視線の先には夜神 月のシャワーシーンが。
「・・・L」
夜神本部長は錯乱した。
当然である。
「何にッ何に興味があるというんですか。私の息子のナニに興味があるんだー」
錯乱した夜神本部長はワタリによって部屋を退場させられてしまった。
「L.ケーキと紅茶を用意します」
今晩は徹夜ですから栄養を取らなければいけません、
ワタリはいそいそとマキシムのケーキを5つ用意する。
フォートナムメイソンのアールグレイを注ぎながらワタリはLを伺った。
「随分とお気に入りですね」
Lは探偵だ。
探偵は推理するのが人生の生きがい。
灰色の脳細胞をフル回転させている時こそLが一番輝いている瞬間
特に手ごたえのある相手と立ち会った時のLは本当に嬉しそうだ。
今回もそうなのだ、とワタリは推測した。
この画面に映っている青年をキラ容疑者と仮定してプロファイリングしているに違いない。
ワタリは画面をしげしげと見つめた。
夜神 月、ワタリの目には美しくもはかない天使のような美青年としか見えない。
だがLは何か彼に疑惑を持ったのだろう。
さすがはL,世界一の名探偵。
ワタリは一人納得するとお茶を用意してそっと部屋を立ち去ったのであった。
3日後
「L。
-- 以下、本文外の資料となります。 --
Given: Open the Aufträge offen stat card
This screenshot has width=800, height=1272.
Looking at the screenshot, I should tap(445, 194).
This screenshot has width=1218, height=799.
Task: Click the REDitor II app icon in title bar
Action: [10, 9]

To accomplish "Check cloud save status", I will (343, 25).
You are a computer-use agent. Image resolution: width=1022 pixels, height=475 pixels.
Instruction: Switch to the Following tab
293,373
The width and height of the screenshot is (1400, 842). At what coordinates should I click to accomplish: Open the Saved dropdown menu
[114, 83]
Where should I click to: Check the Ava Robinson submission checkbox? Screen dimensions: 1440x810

そろそろ睡眠をとりませんとお体に触ります」
「・・・・」
Lは無言でテレビを見入っている。
夜神家監視が始まってはや数日、Lは一睡もせずに監視している。
それだけではない。
夜神月が学校に行っている間は録画したビデオを熱心に見ている。
さすがにワタリも心配し始めた。
Lが集中すると徹夜するのはよくあることだ。
だがここまで熱中しているのは過去に例が無い。
ワタリや夜神本部長の問いかけも耳に入っていない。
唯目の前にある夜神月の姿を追っている。
おかげで夜神本部長などこの3日で5キロは痩せた。
心労のためだ。
「うちのライトがキラな訳無い、キラじゃないんだー」
最近は1時間に一度は錯乱している。
本部長もお疲れのご様子だ。
ワタリはそっと涙した。
そんなワタリの心も知らず、Lは目の前の画面に全力を注いで集中していた。
ガッタンガッタン
激しい音を立てて貧乏揺すりをしながら夜神月を見続ける。
3日観続けたが夜神月に疑惑の兆候は見られなかった。
彼はごく普通の一般人だ。
キラである片鱗も見えない。
だが。Lは月から目が離せなかった。
何にひっかかるのかL自身も分からない。
唯、目の前の夜神月にだけ意識が向けられる。
彼が気に掛かる。
もっと彼をプロファイリングしたい。
それはLにとって理解不能なの感情
全てはそこから始まるのであった。